Another factor expected to mute equity returns in the years ahead is valuations. Schwab analysts see equities as largely overvalued right now, suggesting it isn’t likely future earnings will be able to justify the higher prices.
So how do retirement savers overcome these challenges?
One idea that seems to have gained traction in recent years is simply continuing to work during what are supposed to be one’s retirement years. A recent survey revealed that nearly half of the respondents aged 60 to 75 are planning to work part-time throughout “retirement,” while 12% said it’s their intention to work full-time for the rest of their days.7
But that “solution” is not as simple and straightforward as it sounds. It’s one thing to declare you’re going to work forever when you’re 55 and in good – perhaps even great – health. But we all know there’s no shortage of ways life can throw curve balls at us, and one of those is unanticipated ill-health and physical or mental disability. In my opinion, it simply is not a sound “retirement” security strategy to bank on being able-bodied and able-minded enough to continue working for the rest of your days.
Rather than planning to work until death or depending entirely on the uninterrupted productivity of financial markets, I think individuals should take greater control of their own retirement destiny. That’s where the self-directed IRA comes in – and using it to purchase alternative assets such as precious metals. More typical IRAs and 401(k)s are not equipped to handle the unique custodial and administrative responsibilities associated with nontraditional assets, and so they do not permit their purchase by account owners. But self-directed IRAs are set up through independent third-party custodians with a sole function of administering these unique accounts.

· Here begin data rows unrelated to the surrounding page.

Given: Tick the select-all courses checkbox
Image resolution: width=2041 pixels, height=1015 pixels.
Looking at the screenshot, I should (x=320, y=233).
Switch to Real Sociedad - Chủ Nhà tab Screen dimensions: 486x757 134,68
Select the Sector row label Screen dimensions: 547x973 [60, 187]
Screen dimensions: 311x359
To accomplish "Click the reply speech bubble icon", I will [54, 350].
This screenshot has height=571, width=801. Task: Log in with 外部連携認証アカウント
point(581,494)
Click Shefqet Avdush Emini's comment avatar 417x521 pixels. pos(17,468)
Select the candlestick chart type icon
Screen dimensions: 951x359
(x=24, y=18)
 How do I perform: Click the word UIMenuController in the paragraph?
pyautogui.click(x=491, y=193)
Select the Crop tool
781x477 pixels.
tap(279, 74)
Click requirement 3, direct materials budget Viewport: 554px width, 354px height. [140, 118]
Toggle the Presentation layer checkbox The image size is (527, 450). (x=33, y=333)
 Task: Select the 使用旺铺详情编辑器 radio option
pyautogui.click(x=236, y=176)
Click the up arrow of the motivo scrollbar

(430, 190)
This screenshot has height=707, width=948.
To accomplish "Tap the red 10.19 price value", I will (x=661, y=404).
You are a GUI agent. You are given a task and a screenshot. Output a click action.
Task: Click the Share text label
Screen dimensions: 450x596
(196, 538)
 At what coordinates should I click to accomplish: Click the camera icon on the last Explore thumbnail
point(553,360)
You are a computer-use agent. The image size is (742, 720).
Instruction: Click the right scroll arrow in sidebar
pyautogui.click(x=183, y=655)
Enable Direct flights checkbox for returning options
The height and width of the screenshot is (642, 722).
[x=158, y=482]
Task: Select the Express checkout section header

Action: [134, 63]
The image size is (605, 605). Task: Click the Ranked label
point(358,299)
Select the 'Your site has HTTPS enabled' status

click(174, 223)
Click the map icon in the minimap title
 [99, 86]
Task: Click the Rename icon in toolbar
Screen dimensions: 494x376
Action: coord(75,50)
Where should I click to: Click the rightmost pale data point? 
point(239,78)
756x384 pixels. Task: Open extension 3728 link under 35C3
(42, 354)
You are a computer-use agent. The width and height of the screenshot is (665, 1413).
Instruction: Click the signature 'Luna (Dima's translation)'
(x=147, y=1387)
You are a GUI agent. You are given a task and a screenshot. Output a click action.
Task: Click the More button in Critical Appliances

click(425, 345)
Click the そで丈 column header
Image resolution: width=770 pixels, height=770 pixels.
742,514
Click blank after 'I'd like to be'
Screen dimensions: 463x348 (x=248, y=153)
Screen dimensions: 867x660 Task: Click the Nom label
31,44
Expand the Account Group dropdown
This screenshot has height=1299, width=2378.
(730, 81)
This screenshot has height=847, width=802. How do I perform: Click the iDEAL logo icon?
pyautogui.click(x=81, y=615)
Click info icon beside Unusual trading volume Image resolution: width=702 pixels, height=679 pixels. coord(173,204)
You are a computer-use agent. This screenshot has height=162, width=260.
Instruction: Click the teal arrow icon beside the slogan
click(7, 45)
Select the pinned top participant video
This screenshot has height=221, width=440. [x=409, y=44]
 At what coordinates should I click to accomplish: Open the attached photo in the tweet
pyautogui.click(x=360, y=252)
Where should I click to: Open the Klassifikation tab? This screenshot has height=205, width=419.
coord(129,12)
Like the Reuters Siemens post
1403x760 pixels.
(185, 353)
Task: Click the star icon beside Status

Earlier, I mentioned precious metals as assets eligible for purchase in a self-directed IRA. And retirement savers worried about the future stability of their savings might take comfort in knowing institutional asset managers with the same concern expect to derive significant value from gold in the years ahead.
A couple of weeks ago, I detailed results of a report by Greenwich Associates and the World Gold Council that noted a full 40% of institutional managers that do not own gold presently plan to buy it within the next three years. Declared reasons for this significantly greater interest in gold by the world’s biggest asset managers include (1) the metal’s potential diversification benefits and (2) its capacity to serve as a “long-term return generator.”
As a matter of fact, gold has been the best-performing asset since the beginning of the millennium (aside from cryptocurrency).8 From January 2001 to today, gold has appreciated roughly 560% – and silver hasn’t been terribly far behind, climbing roughly 430% over the same period.
There’s no way to know how gold and silver will perform going forward. But the potential of non-mainstream assets to post such long-term returns – particularly within tax-advantaged self-directed IRAs – could be useful for savers seeking options as they navigate possibly rougher financial seas in the future.